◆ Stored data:
--
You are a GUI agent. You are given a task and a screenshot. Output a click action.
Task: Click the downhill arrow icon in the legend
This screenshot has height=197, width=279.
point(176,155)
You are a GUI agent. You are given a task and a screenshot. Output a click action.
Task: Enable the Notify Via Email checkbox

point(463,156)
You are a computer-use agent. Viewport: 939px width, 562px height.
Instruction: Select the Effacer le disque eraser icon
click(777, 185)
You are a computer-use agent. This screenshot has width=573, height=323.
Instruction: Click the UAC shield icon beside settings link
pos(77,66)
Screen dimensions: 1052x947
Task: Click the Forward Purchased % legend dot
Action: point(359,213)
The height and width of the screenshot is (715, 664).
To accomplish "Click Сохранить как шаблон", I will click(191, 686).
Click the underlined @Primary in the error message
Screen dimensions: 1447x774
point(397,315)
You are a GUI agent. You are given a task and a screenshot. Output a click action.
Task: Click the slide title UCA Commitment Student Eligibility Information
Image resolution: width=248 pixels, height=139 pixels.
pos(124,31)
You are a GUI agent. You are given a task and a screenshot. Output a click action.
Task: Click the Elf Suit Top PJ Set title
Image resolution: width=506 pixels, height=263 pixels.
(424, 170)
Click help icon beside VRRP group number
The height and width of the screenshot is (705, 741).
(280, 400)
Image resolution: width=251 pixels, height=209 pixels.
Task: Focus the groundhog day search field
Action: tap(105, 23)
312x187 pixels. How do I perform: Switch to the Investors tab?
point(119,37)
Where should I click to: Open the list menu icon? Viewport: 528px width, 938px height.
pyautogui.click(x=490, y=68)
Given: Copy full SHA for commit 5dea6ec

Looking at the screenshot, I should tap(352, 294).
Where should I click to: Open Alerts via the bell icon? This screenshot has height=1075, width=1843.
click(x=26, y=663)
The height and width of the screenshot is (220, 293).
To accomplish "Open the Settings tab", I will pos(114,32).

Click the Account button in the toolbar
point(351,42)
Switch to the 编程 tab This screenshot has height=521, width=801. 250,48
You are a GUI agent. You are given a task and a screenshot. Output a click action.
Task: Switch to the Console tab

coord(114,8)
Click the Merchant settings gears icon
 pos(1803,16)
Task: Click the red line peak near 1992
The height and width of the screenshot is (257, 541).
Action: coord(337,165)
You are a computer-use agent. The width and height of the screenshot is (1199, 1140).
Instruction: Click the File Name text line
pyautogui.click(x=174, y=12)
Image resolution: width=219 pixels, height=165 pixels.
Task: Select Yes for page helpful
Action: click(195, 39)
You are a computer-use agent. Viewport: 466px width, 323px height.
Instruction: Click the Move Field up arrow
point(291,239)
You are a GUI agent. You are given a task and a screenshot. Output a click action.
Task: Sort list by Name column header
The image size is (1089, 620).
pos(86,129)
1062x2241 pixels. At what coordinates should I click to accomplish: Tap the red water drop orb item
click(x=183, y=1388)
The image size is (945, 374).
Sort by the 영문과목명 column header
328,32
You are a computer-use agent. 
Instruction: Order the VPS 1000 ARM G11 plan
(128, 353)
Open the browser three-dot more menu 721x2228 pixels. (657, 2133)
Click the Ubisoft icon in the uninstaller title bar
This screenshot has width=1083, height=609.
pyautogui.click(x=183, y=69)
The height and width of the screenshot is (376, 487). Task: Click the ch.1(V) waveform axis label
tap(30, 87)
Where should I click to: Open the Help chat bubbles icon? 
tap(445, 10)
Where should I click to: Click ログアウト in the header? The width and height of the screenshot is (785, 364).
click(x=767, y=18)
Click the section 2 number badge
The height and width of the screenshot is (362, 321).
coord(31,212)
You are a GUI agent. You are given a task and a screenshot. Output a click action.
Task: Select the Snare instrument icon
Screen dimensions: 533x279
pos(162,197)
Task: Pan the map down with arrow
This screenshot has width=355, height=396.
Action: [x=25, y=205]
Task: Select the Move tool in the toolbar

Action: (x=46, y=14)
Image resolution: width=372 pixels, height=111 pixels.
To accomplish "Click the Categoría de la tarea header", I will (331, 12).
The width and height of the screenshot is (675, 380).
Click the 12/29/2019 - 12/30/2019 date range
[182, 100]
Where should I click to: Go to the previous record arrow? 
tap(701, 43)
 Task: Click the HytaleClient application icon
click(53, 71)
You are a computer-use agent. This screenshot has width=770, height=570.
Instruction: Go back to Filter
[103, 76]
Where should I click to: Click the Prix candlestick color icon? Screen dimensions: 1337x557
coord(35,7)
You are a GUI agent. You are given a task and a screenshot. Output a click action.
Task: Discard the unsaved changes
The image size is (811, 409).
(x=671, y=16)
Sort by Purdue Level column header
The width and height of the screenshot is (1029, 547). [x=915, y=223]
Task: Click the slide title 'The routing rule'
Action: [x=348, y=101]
--
Your answer must be the lines from the one with "Task: Select the Move tool in the toolbar" through the last line of the data, repeated exactly and with nothing else.

◆ OUTPUT OF THE EXERCISE:
Task: Select the Move tool in the toolbar

Action: (x=46, y=14)
Image resolution: width=372 pixels, height=111 pixels.
To accomplish "Click the Categoría de la tarea header", I will (331, 12).
The width and height of the screenshot is (675, 380).
Click the 12/29/2019 - 12/30/2019 date range
[182, 100]
Where should I click to: Go to the previous record arrow? 
tap(701, 43)
 Task: Click the HytaleClient application icon
click(53, 71)
You are a computer-use agent. This screenshot has width=770, height=570.
Instruction: Go back to Filter
[103, 76]
Where should I click to: Click the Prix candlestick color icon? Screen dimensions: 1337x557
coord(35,7)
You are a GUI agent. You are given a task and a screenshot. Output a click action.
Task: Discard the unsaved changes
The image size is (811, 409).
(x=671, y=16)
Sort by Purdue Level column header
The width and height of the screenshot is (1029, 547). [x=915, y=223]
Task: Click the slide title 'The routing rule'
Action: [x=348, y=101]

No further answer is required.